Imagem da câmera de segurança da residência. Foto: Reprodução Alma Preta Jornalismo

A deputada estadual Lívia Duarte (PSOL) denunciou, nas redes sociais, suspeitas de racismo, execução e abuso de autoridade em uma operação policial realizada em Oeiras do Pará, que terminou com a morte de Rosimilck Rick Maciel Amorim, jovem negro de 22 anos. A parlamentar repercutiu uma reportagem da Alma Preta Jornalismo, segundo a qual o delegado Marcello Cunha, responsável pela operação, acumula denúncias de abuso de autoridade e violência policial no Pará.

De acordo com Lívia, a versão oficial da polícia afirmou que houve confronto durante a ação. No entanto, imagens de câmeras de segurança contradizem essa narrativa e mostram Rosimilck imobilizado por policiais antes de ser levado para o quarto onde foi morto, dentro de casa.

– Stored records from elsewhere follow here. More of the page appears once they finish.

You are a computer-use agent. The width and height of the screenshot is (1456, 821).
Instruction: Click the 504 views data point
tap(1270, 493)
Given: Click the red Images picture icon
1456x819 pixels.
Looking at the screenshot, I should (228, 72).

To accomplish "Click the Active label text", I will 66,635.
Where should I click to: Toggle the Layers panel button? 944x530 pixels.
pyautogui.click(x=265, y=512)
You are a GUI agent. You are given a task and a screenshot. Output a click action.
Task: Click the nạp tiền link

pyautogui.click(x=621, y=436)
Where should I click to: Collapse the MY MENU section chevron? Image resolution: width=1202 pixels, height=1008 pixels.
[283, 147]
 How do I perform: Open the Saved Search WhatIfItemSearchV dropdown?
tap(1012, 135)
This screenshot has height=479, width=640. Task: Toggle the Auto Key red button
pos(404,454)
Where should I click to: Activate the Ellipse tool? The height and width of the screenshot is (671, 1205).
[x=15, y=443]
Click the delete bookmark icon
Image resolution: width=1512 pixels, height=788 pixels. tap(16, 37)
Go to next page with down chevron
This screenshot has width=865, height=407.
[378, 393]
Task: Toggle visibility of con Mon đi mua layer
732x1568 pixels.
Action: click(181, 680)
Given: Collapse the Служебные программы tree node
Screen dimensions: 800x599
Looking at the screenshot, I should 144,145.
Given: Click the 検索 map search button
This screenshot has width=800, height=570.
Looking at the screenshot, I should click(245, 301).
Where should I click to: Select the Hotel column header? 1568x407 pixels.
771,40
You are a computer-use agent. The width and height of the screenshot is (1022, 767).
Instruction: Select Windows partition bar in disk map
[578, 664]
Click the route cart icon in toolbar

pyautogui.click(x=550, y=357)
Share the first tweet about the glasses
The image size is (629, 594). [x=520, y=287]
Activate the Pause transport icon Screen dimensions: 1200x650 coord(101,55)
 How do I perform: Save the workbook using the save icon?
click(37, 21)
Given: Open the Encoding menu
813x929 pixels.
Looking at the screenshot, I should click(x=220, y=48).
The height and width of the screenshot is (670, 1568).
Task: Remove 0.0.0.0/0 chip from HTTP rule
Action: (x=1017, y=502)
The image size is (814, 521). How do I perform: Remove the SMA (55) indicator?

Mesmo com as imagens, o caso teria sido inicialmente arquivado como legítima defesa, sem indiciamento dos agentes envolvidos. Para a deputada, a ausência de responsabilização reforça a gravidade da denúncia e expõe a forma como a violência de Estado atinge, principalmente, a juventude negra.

“Em uma estrutura racista, a juventude negra segue sendo alvo da violência de Estado. Justiça por Rosimilck!”, escreveu Lívia Duarte.

A parlamentar também afirma que as denúncias envolvem invasão sem mandado, ausência de perícia adequada, omissão de provas, participação de um servidor não policial armado na operação e histórico de violência envolvendo o mesmo delegado. Segundo a denúncia divulgada por Lívia, Marcello Cunha também é acusado de atirar contra um jovem em Limoeiro do Ajuru enquanto estaria alcoolizado.

Nas redes sociais, a deputada cobrou respostas do poder público e questionou por que não houve responsabilização dos envolvidos, mesmo diante das provas e denúncias apresentadas.

“O poder público precisa responder por que não houve responsabilização dos envolvidos? Por que provas e denúncias foram ignoradas? É preciso ter uma investigação independente, acompanhamento do Ministério Público, proteção à família da vítima e transparência total sobre o caso”, afirmou.